# FS: SQ Discs on eBay; Sheffield, Kodo Drummers, etc...



## Phreaxer (Oct 8, 2005)

I was going through some boxes in the garage and found these CDs sitting around. I'm not using them so I thought I would put them up for sale. They sell for $30+ pretty consistantly, but I'm starting them at $1 with no reserve. Good luck and I'll combine shipping for any DIYMA members.  

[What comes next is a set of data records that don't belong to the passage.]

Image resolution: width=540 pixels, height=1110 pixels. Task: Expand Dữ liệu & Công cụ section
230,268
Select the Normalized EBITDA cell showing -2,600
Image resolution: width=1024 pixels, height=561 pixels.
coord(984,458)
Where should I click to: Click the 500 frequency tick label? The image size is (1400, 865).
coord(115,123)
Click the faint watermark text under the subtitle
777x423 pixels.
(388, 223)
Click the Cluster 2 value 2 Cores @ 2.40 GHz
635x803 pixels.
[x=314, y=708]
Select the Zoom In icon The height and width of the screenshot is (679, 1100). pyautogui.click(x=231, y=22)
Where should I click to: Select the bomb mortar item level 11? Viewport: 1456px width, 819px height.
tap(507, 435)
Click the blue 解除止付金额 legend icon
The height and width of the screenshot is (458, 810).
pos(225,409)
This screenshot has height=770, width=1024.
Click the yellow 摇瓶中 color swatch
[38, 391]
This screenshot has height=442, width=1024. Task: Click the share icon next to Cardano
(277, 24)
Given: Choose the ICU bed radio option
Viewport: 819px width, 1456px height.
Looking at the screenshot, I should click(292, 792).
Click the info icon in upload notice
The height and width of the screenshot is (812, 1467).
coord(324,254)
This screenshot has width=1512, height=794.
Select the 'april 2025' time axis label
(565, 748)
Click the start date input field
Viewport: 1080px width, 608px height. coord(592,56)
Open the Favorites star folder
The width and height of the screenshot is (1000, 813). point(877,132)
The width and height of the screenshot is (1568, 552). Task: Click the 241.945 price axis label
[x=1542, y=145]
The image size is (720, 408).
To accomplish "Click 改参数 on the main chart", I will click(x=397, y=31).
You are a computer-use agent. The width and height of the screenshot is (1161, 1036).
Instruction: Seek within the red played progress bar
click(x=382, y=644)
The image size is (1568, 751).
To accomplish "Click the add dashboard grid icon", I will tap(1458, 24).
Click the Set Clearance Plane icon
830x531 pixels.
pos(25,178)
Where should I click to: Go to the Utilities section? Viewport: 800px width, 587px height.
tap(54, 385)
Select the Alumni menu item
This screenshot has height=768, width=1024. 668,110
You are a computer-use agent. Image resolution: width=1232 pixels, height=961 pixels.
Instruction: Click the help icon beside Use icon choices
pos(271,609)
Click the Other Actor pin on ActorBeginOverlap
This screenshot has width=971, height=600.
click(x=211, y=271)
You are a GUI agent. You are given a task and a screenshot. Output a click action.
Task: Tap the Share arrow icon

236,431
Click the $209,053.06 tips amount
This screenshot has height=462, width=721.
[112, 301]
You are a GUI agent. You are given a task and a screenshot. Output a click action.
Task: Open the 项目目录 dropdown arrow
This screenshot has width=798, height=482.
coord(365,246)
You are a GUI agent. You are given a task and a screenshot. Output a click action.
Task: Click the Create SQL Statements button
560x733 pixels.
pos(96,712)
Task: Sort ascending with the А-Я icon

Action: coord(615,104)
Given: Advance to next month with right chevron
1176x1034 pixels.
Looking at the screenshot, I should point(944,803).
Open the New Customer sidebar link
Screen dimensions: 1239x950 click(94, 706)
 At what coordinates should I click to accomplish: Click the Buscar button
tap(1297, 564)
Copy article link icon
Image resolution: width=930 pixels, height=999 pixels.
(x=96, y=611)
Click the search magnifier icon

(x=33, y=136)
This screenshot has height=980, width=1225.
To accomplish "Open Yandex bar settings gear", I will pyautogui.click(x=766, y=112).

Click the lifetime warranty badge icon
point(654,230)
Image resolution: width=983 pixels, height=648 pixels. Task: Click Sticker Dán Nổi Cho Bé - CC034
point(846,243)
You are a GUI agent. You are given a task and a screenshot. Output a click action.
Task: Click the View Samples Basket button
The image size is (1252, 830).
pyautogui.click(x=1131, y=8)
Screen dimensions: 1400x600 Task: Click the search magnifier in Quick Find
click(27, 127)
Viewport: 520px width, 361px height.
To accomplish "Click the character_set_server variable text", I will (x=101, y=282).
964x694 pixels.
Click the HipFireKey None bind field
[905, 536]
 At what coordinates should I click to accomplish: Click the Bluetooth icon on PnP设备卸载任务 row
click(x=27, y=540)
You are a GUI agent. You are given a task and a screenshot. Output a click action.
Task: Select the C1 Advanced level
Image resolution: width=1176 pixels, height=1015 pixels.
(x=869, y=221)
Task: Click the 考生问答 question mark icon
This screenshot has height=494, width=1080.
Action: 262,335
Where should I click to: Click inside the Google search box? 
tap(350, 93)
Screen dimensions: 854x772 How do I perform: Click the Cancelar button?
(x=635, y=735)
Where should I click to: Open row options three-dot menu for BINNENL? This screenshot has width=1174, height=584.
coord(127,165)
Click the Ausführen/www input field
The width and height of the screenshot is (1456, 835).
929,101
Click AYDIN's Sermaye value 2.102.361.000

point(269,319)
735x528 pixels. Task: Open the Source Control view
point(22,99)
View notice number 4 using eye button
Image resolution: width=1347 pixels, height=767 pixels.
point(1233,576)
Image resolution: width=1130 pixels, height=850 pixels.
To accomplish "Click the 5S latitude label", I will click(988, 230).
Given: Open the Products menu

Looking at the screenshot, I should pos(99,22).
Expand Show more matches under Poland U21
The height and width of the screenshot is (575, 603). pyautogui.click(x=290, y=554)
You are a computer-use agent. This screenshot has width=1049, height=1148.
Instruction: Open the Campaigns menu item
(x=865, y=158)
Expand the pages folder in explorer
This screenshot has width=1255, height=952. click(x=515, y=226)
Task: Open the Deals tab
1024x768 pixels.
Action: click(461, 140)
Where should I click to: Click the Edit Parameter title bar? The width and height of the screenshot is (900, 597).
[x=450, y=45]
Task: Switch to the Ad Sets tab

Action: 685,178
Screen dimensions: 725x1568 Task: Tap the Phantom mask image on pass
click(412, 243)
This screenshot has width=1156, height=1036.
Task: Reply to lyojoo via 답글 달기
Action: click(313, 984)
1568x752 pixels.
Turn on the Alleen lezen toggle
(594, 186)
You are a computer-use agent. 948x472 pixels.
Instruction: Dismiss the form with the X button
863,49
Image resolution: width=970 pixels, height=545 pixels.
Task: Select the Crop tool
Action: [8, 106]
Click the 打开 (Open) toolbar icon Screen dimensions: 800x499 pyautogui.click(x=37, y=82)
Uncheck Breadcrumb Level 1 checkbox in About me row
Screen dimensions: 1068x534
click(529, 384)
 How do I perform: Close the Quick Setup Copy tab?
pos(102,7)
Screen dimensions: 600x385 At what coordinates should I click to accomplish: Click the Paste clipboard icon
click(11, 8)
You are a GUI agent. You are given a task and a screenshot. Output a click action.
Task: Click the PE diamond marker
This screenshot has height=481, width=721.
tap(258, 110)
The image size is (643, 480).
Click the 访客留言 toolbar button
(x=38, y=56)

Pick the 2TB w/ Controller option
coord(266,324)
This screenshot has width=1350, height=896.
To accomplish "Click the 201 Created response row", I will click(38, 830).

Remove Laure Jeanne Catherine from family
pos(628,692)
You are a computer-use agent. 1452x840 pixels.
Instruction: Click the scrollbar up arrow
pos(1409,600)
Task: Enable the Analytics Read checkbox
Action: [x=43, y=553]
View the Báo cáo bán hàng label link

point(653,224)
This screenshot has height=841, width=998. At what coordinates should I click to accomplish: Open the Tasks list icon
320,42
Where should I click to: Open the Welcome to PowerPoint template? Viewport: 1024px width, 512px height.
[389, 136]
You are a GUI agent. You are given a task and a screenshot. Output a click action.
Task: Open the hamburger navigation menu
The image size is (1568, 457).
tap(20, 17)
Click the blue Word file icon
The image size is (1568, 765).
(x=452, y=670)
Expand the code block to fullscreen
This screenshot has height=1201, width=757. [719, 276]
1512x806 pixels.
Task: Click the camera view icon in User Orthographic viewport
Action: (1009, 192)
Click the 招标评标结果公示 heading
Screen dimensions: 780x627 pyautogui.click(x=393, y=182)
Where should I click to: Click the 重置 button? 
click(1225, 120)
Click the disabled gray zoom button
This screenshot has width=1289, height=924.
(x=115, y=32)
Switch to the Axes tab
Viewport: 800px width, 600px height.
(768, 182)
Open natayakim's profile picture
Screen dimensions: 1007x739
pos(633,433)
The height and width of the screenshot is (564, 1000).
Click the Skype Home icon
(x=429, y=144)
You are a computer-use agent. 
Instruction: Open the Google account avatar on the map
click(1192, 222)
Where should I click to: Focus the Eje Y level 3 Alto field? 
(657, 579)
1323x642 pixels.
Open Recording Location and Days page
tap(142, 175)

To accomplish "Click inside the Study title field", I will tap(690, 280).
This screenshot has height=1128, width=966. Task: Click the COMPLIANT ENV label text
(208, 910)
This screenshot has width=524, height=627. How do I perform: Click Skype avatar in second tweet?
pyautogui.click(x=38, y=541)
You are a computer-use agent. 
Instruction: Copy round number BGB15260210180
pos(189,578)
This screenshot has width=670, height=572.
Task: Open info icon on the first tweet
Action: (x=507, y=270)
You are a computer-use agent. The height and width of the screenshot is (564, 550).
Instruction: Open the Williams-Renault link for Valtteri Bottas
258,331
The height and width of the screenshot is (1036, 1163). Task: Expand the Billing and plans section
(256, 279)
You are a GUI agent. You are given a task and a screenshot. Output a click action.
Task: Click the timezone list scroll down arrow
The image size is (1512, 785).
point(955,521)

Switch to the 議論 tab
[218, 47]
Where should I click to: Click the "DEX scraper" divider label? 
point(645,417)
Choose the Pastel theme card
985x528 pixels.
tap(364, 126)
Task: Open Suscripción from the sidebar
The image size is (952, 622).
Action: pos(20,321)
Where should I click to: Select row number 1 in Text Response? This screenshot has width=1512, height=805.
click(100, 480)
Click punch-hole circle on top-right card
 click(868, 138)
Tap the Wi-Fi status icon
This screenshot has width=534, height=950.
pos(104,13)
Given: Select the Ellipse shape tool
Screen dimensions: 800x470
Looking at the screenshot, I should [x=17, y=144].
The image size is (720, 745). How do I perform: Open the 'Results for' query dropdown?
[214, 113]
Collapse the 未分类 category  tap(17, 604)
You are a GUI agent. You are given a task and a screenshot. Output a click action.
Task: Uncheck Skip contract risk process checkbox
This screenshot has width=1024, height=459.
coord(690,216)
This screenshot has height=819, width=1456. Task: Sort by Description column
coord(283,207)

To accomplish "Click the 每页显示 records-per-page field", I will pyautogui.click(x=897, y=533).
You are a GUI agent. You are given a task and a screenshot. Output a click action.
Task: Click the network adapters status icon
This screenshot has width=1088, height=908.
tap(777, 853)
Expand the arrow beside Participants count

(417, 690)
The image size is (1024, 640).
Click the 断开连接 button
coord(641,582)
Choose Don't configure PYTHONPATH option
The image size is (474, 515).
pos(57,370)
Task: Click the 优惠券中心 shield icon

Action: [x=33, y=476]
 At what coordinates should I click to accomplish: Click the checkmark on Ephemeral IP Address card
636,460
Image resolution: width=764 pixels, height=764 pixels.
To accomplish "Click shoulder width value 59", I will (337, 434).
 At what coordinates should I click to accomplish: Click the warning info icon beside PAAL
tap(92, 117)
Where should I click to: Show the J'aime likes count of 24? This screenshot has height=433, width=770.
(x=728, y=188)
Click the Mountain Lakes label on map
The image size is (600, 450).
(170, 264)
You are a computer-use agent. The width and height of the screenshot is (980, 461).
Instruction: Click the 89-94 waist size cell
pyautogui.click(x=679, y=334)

My Disc Autosound 2000 Test Disc Gold Disc CD CD Mar 1996 Sheffield Lab 014391050827 | eBay

Sheffield Jazz Experience CD May 1995 Sheffield Lab Pat Coil Phil Woods 014391004622 | eBay

Kodo Heartbeat Drummers of Japan by Kodo CD Sheffield Lab Direct from The Master 014391222224 | eBay


----------



## ISTundra (Jan 3, 2009)

Good CD's, but are you really planning to ship them without jewel cases? I buy a ton of CD's thru ebay, amazon and other sources, occasionally I get a cracked case but would but much rather it come in the case than not. Plus, CD shipping is a pittance, even with the case.


----------



## Phreaxer (Oct 8, 2005)

I'll edit that. I ship regular CDs without the cases, but for these discs, no, they will include cases. The case adds about $1 to shipping costs, but for these discs, I don't want to take any chances of them not making it. They aren't likely to sell for $3 each like some of the other CDs I ship. 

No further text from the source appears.